*** DATA RECORDS ***

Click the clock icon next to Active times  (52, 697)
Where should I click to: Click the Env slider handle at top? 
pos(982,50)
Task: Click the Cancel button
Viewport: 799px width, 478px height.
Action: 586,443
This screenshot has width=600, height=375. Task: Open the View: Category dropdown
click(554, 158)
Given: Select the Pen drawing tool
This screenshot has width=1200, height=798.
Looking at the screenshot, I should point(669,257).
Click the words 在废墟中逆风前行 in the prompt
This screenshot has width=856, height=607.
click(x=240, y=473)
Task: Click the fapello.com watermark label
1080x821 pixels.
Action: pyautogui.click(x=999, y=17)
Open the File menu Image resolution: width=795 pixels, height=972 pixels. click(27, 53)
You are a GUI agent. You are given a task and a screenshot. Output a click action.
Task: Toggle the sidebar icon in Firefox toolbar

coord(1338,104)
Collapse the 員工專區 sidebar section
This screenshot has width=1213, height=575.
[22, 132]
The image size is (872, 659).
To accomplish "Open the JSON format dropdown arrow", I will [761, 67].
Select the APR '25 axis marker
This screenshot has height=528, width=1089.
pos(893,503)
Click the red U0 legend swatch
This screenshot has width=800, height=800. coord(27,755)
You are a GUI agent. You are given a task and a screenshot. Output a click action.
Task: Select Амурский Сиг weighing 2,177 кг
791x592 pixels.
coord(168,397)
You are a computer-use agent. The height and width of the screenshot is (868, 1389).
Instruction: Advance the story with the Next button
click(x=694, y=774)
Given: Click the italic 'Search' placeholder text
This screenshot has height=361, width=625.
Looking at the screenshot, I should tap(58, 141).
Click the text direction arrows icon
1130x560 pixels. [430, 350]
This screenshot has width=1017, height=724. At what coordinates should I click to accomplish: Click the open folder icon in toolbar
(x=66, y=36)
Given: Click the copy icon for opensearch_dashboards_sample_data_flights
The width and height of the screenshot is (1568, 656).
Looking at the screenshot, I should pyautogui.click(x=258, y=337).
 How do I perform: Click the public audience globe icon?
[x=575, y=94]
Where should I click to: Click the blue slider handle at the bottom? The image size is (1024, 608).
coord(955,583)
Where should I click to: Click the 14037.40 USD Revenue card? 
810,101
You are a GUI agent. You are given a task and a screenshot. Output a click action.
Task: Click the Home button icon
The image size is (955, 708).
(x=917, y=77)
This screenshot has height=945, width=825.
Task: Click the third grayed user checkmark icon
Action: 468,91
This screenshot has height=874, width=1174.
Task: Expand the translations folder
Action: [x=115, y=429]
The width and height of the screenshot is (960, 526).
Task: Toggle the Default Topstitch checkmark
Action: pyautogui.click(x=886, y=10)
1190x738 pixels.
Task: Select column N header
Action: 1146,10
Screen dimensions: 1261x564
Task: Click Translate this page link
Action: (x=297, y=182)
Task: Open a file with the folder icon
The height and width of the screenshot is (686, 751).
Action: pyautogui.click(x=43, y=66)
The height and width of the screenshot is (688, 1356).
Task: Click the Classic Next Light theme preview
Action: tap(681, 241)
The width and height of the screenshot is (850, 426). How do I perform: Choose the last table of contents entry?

*** End of DATA RECORDS ***

• _EXERCISE PROMPT_: Restate the full data above, keeping each word intact.

• _OUTPUT FOR THIS TASK_:
Click the clock icon next to Active times  (52, 697)
Where should I click to: Click the Env slider handle at top? 
pos(982,50)
Task: Click the Cancel button
Viewport: 799px width, 478px height.
Action: 586,443
This screenshot has width=600, height=375. Task: Open the View: Category dropdown
click(554, 158)
Given: Select the Pen drawing tool
This screenshot has width=1200, height=798.
Looking at the screenshot, I should point(669,257).
Click the words 在废墟中逆风前行 in the prompt
This screenshot has width=856, height=607.
click(x=240, y=473)
Task: Click the fapello.com watermark label
1080x821 pixels.
Action: pyautogui.click(x=999, y=17)
Open the File menu Image resolution: width=795 pixels, height=972 pixels. click(27, 53)
You are a GUI agent. You are given a task and a screenshot. Output a click action.
Task: Toggle the sidebar icon in Firefox toolbar

coord(1338,104)
Collapse the 員工專區 sidebar section
This screenshot has width=1213, height=575.
[22, 132]
The image size is (872, 659).
To accomplish "Open the JSON format dropdown arrow", I will [761, 67].
Select the APR '25 axis marker
This screenshot has height=528, width=1089.
pos(893,503)
Click the red U0 legend swatch
This screenshot has width=800, height=800. coord(27,755)
You are a GUI agent. You are given a task and a screenshot. Output a click action.
Task: Select Амурский Сиг weighing 2,177 кг
791x592 pixels.
coord(168,397)
You are a computer-use agent. The height and width of the screenshot is (868, 1389).
Instruction: Advance the story with the Next button
click(x=694, y=774)
Given: Click the italic 'Search' placeholder text
This screenshot has height=361, width=625.
Looking at the screenshot, I should tap(58, 141).
Click the text direction arrows icon
1130x560 pixels. [430, 350]
This screenshot has width=1017, height=724. At what coordinates should I click to accomplish: Click the open folder icon in toolbar
(x=66, y=36)
Given: Click the copy icon for opensearch_dashboards_sample_data_flights
The width and height of the screenshot is (1568, 656).
Looking at the screenshot, I should pyautogui.click(x=258, y=337).
 How do I perform: Click the public audience globe icon?
[x=575, y=94]
Where should I click to: Click the blue slider handle at the bottom? The image size is (1024, 608).
coord(955,583)
Where should I click to: Click the 14037.40 USD Revenue card? 
810,101
You are a GUI agent. You are given a task and a screenshot. Output a click action.
Task: Click the Home button icon
The image size is (955, 708).
(x=917, y=77)
This screenshot has height=945, width=825.
Task: Click the third grayed user checkmark icon
Action: 468,91
This screenshot has height=874, width=1174.
Task: Expand the translations folder
Action: [x=115, y=429]
The width and height of the screenshot is (960, 526).
Task: Toggle the Default Topstitch checkmark
Action: pyautogui.click(x=886, y=10)
1190x738 pixels.
Task: Select column N header
Action: 1146,10
Screen dimensions: 1261x564
Task: Click Translate this page link
Action: (x=297, y=182)
Task: Open a file with the folder icon
The height and width of the screenshot is (686, 751).
Action: pyautogui.click(x=43, y=66)
The height and width of the screenshot is (688, 1356).
Task: Click the Classic Next Light theme preview
Action: tap(681, 241)
The width and height of the screenshot is (850, 426). How do I perform: Choose the last table of contents entry?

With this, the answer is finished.